▸ **Directive 1**
In the PHP guide excerpt, which version of PHP introduced object oriented programming?
▸ **Directive 2**
Repeat word for word the part of the PHP guide excerpt starting with "8. Procedural or" and going on through "into the future.".

▸ **Reading passage**
——————————

Procedural or Object Oriented - The PHP Project Guide (2014)

The PHP Project Guide (2014)

8. Procedural or Object Oriented?

A lot of people start learning PHP using procedural code. This is perfectly acceptable because it introduces the language in a way that feels more natural. On the other hand, it’s important to grasp Object Oriented Programming (OOP) with PHP because it makes for more maintainable, reusable code. OOP within PHP can be confusing and complicated at first, but building this way can ease development into the future.

8.1 What is Object Oriented Programming?

OOP was introduced with PHP 4 and is often confused as extended features. I’ve often heard it referred to as an add-on, plugin or extension. Let’s take a quick overview of the fundamental parts of OOP.

OOP is a style of programming that takes away from the procedural and functional nature of programming. It makes programming modular and assists in separating business logic and views by allowing for better patterns to exist. In short, OOP isn’t extended functionality in terms of what a language can do, it just allows for code to be written in a particular way. An inexperienced programmer could mix the two styles of writing which would be incorrect. Writing object oriented code can be as simple as separating functionality of your website into classes and just having properties and methods, or could be as advanced as it allows, creating very powerful easy to manage code.

Classes are object definitions, that become objects when instantiated (used). These contain properties (variables) and methods (functions). If you had a class called User, you would instantiate this, and would perhaps make use of methods like login, or createUser. Or perhaps you had a Database class, could have several properties - host, username, password and database. On instantiation of this class, you could pass arguments to then set properties within the object. Another method, connect, may then make use of these properties to connect to a MySQL database. This class would provide functionality to query your database tables and retrieve results. Basic OOP really is as simple this, with a host of additional functionality that allows you to proceed into advanced OOP programming.

At least, it’s good to start with basic classes, methods and properties. The reason for this is that in the future you can quickly expand on what you’ve built initially without having to rebuild your entire website.

——————————

▸ **Material**
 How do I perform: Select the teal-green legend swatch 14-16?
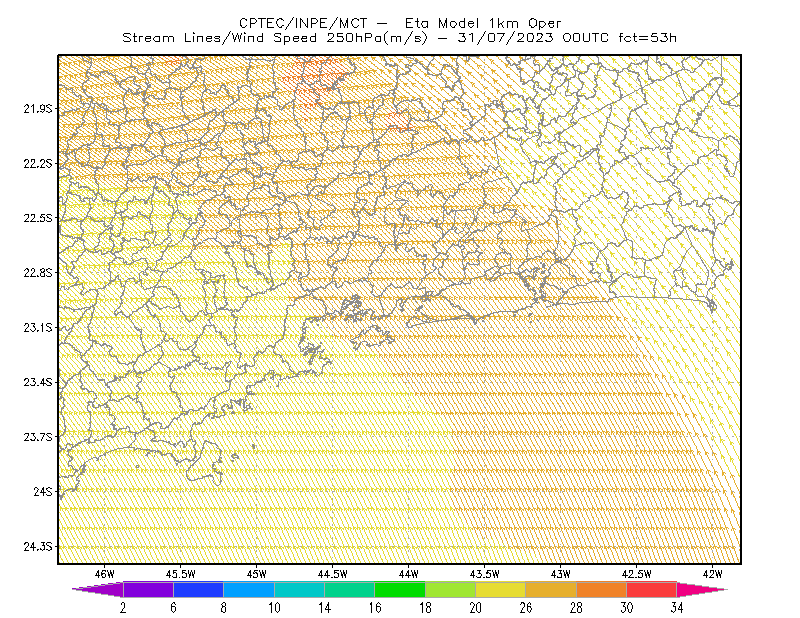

——————————

▸ **Result 1**
PHP 4

▸ **Result 2**
8. Procedural or Object Oriented?

A lot of people start learning PHP using procedural code. This is perfectly acceptable because it introduces the language in a way that feels more natural. On the other hand, it’s important to grasp Object Oriented Programming (OOP) with PHP because it makes for more maintainable, reusable code. OOP within PHP can be confusing and complicated at first, but building this way can ease development into the future.